Placé à six cents mètres d’altitude et n’ayant à souffrir que des vents de l’ouest pas redoutables à cause de la montagne dite du Bédat qui l’abrite de ce côté, on jouit là d’une température relativement douce malgré le voisinage de la neige. Par contre, les pluies y sont fréquentes et abondantes. Elles assurent des changements de température très brusques et partout très dangereux si on ne se précautionnait pas. A part cela, le climat est sain ; la peste qui, en 1588, désola Bagnères et dépeupla Asté au point que l’herbe poussait, dit-on, sur les rues, compta à Gerde peu de victimes. Depuis trois siècles, aucune épidémie sérieuse n’y a fait son apparition.
Un ruisseau peu abondant mais ne tarissant jamais descend des hauteurs voisines où il prend sa source, traverse, de l’est à l’ouest dans le sens de sa plus grande longueur, le village dans l’intérieur duquel il entretient la fraicheur, la propreté et l’aisance ; il va ensuite se jeter dans l’Adour après avoir fertilisé de son limon, par les soins d’une commission syndicale créée en 1885, les prairies qu’il trouve sur son passage et dans lesquelles il se perd durant l’été.
Le reste de la plaine est arrosé par un canal dérivant de l’Adour et rasant presque les dernières maisons du village à l’ouest. En outre deux petits canaux, puisant leurs eaux dans la même rivière alimentent les usines construites sur le bord de l’Adour dans le même territoire. Les crues du ruisseau sont insignifiantes. Celles de l’Adour causées par la fonte des neiges quand un orage éclate dans la région du Pic du Midi sont soudaines et quelquefois très préjudiciables. L’eau déborde, envahit la plaine, emporte les récoltes et envase les prairies qui constituent la principale richesse de la vallée.
La population éparse jetée ça et là sur toute l’étendue des coteaux susdésignés est moins bien partagée sous le rapport de la température, de la nature du sol sur lequel elle vit et des agréments qui proviennent des cours d’eau.
Les habitations ne sont là ni aussi bien construites ni aussi proprement tenues qu’au village. Située à plus de huit cent mètres d’altitude, absolument privée d’abri naturel, cette population a également à redouter les divers vents qui soufflent tous avec une force incroyable dans les régions montagneuses. Les récoltes se ressentent de la rigueur de ce climat et sont toujours, même dans les années les plus favorables, tardives et médiocres. La nourriture de cette population est grossière et essentiellement frugale. Le travail auquel elle est assujettie est autrement pénible que celui qui occupe la population de la plaine. Cela ne l’empêche pas d’être en général plus robuste et mieux constitué. Le contraste se manifeste même dans le teint et les manières de ces deux populations.

____________________

(Travail demandé)
Reproduisez à l'identique le passage de l'extrait fourni qui commence par « Le reste de » et se poursuit jusqu'à « de la vallée. ». Les entrées n'ont aucun lien avec l'extrait fourni.

(Données fournies)
____________________

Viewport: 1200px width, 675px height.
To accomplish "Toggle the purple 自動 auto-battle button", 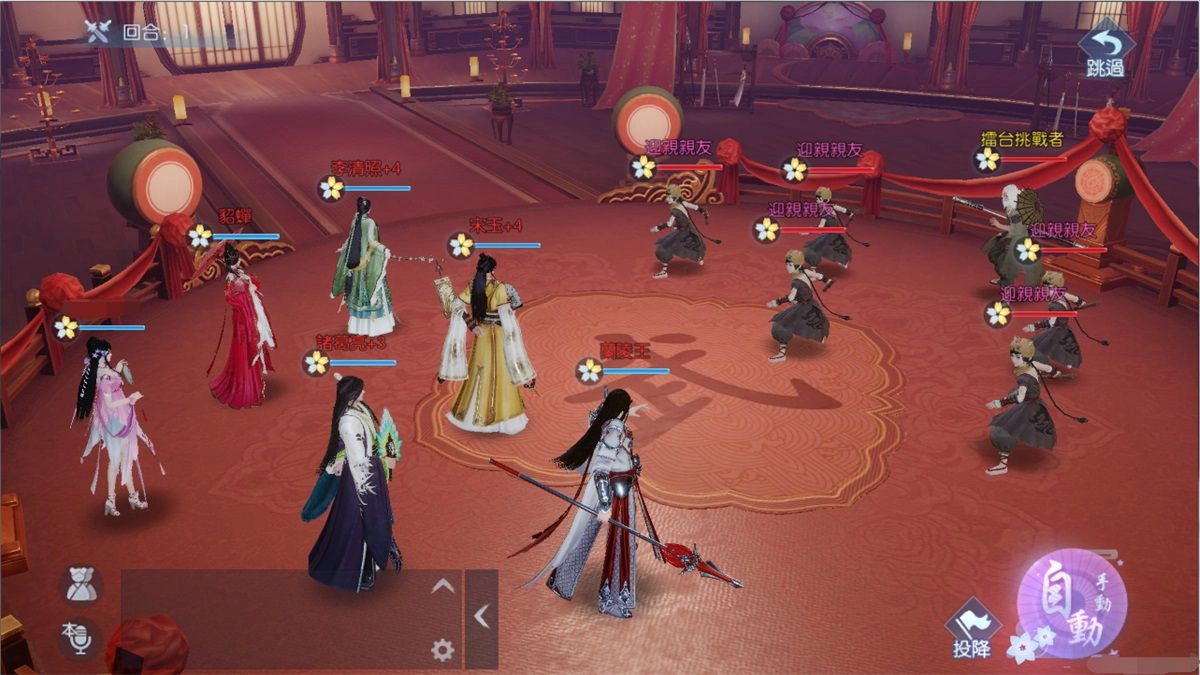I will [x=1072, y=603].
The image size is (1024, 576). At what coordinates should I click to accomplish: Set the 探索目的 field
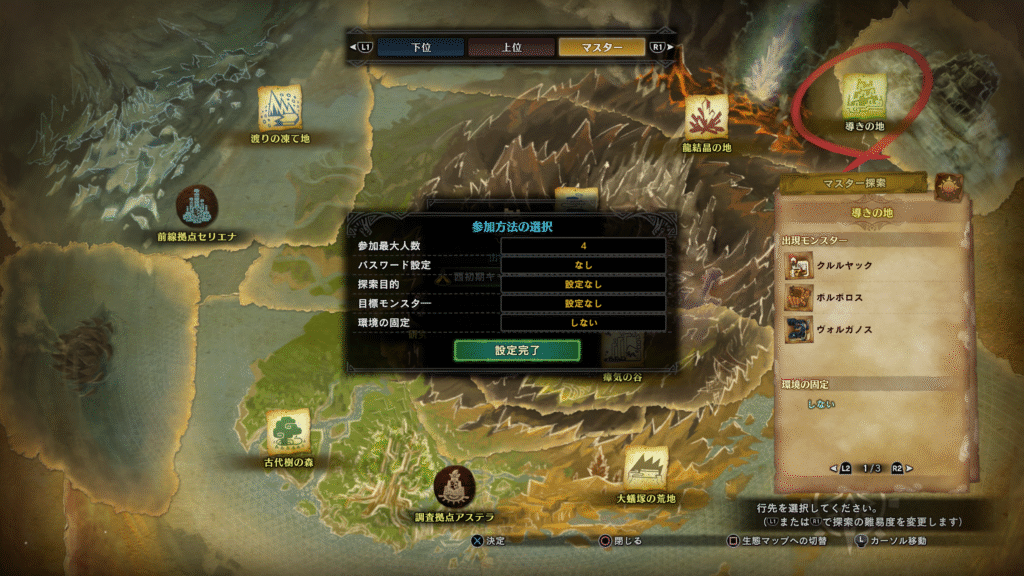583,284
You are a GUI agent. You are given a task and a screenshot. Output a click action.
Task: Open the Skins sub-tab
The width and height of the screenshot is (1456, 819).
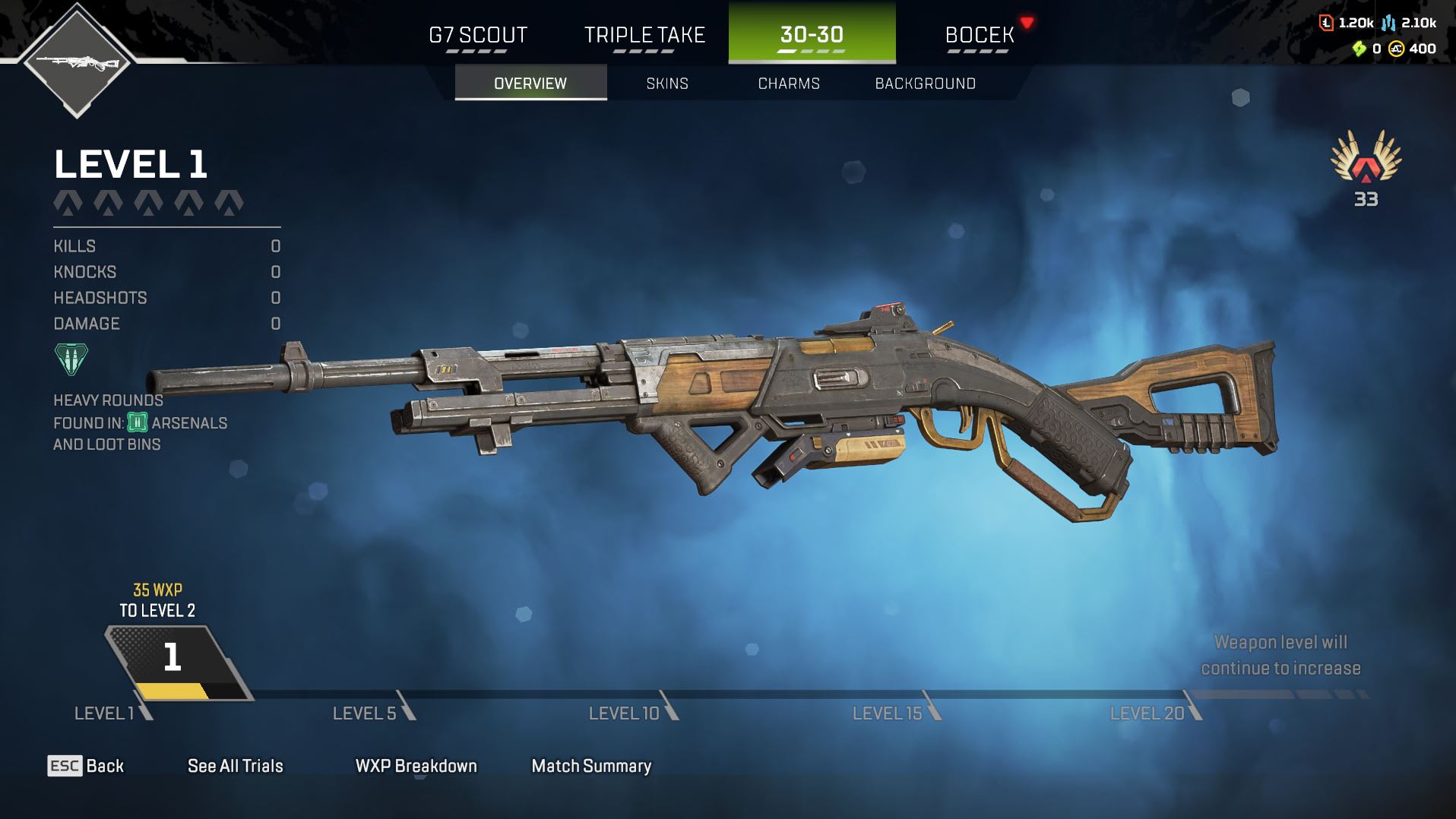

____________________

(Solution proposée)
Le reste de la plaine est arrosé par un canal dérivant de l’Adour et rasant presque les dernières maisons du village à l’ouest. En outre deux petits canaux, puisant leurs eaux dans la même rivière alimentent les usines construites sur le bord de l’Adour dans le même territoire. Les crues du ruisseau sont insignifiantes. Celles de l’Adour causées par la fonte des neiges quand un orage éclate dans la région du Pic du Midi sont soudaines et quelquefois très préjudiciables. L’eau déborde, envahit la plaine, emporte les récoltes et envase les prairies qui constituent la principale richesse de la vallée.